「反原発」狂想曲

2014-03-27 | 読書
●「反原発」狂想曲/東谷暁著/エネルギーフォーラム新書/2013年10月31日発行/900円
 読み終えて、あふれる情報や時の空気の中で、冷静な判断力を持ち続けることの難しさをつくづく感じた。本書は、東電福島第一原発の事故に関してなされた報道の虚実をとりあげている。以前、塩谷喜雄著の「『原発事故報告書』の真実」(文春新書)を読んで、なるほどと思うところがあったが、その思いが褪せるほど、東谷暁著の方が「真実」に迫っているように感じた。
 内容的には、原子力規制委員会や国会事故調のメンバーことから、放射線の基礎知識にも及んでいる。
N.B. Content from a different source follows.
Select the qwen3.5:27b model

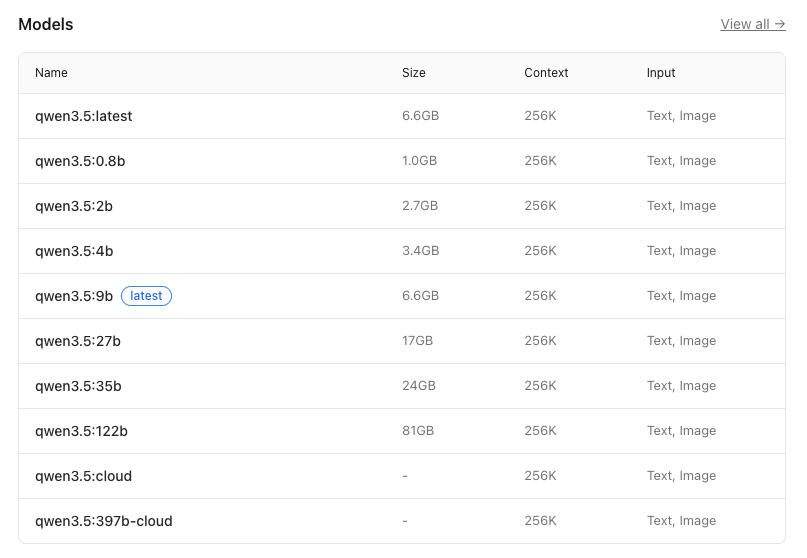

民主党の「原発ゼロをめざす」とする政策のことにも触れていた。
 それで、思い出した。民主党が政権をとる前、2006、2007年頃、経済産業部門会議やエネルギー政策調査会で、わが国のエネルギー政策をまとめ直したことがあった。
 原子力については、「基幹エネルギー」と位置づけた。党内に、反原発の者がおり、原子力を「過渡的エネルギー」とする見方が根強く残っていたので、そうではないことを明確にしたのだった。感情論に流れるのでなく、現実を見据えていこうというスタンスをとっていた。わが国の安全保障のためにも、経済のためにも、環境のためにも原子力の平和利用を進めるという方向だった。
 そして、エネルギーの自給率の向上に関しては、「2030年に30%、2100年に50%をめざす」とした。当然、電力における原子力の比率はもっと大きくなる。その実現性云々については、さまざまな見方もあろうが、新しい歩みを始めようとしていた。
 さて、そして、・・・・・。
 うんざりすることが、たっぷりあった。